That's great to hear Bryan. I look forward to all of your projects you just mentioned, and work from others like you said, so one day soon we can built really high-performance web servers in elegant Haskell code.
I also like Reactive (or FRP in general) as a declarative alternative to message passing, and hope it will be high-performance as well.
Cheers,
Tony
On Thu, Jan 8, 2009 at 1:07 PM, Manlio Perillo <manlio_perillo@libero.it> wrote:
Another example is the multipart parser:
-- | Read a multi-part message from a 'Handle'.
-- Fails on parse errors.
hGetMultipartBody :: String -- ^ Boundary
-> Handle
-> IO MultiPart
hGetMultipartBody b h =
do
s <- BS.hGetContents h
case parseMultipartBody b s of
Nothing -> fail "Error parsing multi-part message"
Just m -> return m
Yes, that's definitely on the scary side of things.
However, you don't have to go all the way to drinking the Iteratee Kool-Aid in order to write safer networking code that is still performant. Here are a few projects I'm actively working on in this area:
While much of this isn't quite ready for use yet, this just represents one person's work, and there are lots of people beavering away actively at corners of the problem space that interest them.
- I'm adding epoll support to the threaded RTS. This is a necessity for server performance.
- I've added support for sending and receiving lazy ByteStrings to Johan Tibbell's network-bytestring library.

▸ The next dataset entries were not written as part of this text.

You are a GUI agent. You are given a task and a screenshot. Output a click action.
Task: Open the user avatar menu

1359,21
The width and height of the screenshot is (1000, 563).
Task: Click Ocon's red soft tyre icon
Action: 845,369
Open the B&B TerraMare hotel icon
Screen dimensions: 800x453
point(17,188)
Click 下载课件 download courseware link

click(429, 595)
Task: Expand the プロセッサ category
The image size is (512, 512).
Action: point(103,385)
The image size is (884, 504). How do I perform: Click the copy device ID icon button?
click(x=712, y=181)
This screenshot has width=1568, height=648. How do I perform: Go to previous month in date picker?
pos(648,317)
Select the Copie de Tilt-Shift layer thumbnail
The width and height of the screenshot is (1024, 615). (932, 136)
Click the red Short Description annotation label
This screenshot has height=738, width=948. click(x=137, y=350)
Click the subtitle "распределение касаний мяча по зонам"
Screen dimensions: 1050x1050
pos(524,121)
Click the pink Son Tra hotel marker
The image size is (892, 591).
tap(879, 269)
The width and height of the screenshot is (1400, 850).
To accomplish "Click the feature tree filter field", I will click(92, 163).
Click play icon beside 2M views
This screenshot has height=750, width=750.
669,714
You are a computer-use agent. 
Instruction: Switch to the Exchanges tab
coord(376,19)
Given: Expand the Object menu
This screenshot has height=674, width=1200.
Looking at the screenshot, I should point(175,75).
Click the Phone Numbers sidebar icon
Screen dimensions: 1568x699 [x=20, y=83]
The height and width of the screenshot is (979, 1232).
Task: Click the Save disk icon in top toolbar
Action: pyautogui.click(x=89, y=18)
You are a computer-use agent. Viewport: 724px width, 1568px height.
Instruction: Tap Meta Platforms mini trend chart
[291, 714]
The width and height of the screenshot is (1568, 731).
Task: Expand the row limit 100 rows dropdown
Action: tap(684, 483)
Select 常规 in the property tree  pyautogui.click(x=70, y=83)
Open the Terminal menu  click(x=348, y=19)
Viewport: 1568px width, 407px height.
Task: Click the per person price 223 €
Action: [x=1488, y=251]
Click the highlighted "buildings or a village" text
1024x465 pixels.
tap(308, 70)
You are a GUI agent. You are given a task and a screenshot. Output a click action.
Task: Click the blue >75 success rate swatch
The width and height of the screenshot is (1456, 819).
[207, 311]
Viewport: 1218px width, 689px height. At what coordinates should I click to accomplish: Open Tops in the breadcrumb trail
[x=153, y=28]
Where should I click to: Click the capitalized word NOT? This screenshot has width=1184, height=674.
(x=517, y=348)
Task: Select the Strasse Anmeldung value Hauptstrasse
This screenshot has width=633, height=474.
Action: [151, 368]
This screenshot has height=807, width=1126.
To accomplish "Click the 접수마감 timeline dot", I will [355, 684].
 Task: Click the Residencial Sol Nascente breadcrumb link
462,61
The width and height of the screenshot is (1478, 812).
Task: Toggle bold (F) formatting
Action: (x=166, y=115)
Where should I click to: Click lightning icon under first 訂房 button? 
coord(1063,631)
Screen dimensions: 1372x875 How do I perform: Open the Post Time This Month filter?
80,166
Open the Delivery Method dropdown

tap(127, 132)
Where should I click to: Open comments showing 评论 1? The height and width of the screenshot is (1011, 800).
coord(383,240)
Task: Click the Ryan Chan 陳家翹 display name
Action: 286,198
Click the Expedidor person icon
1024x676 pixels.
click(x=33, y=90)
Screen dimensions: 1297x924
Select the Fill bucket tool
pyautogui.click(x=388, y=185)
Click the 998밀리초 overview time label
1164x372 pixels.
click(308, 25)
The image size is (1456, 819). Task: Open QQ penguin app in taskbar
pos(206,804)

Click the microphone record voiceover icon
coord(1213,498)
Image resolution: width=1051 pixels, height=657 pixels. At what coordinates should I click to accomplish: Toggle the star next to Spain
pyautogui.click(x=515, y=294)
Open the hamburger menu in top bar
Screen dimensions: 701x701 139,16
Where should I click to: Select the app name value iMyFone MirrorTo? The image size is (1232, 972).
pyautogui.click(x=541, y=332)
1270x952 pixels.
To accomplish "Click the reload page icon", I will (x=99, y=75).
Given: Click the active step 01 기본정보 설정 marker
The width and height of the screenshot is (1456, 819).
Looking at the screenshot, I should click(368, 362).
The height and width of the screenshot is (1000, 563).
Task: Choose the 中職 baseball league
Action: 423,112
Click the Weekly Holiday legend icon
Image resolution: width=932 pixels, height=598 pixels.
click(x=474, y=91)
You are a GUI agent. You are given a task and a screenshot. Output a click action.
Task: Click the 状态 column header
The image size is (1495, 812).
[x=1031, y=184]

A quick benchmark with a toy HTTP server has shown this to be about 2x faster than writing ByteStrings to a Handle (i.e. 14,000 requests per second, vs 7,000).
- I've got a continuation-based resumable parser combinator module for attoparsec in progress, which uses lazy ByteStrings for blazing performance. You can use this to write protocol parsers in a completely clean way, decoupled from the underlying network receive operations.
I actually think that we're very close to being in fantastic shape here. I'm working on a memcached client library that uses the above libraries, and it's faster than the absolute best C memcached client (libmemcached), while also far smaller and elegantly layered. As a community, we are developing many proofs that you can have beautiful code without sacrificing performance.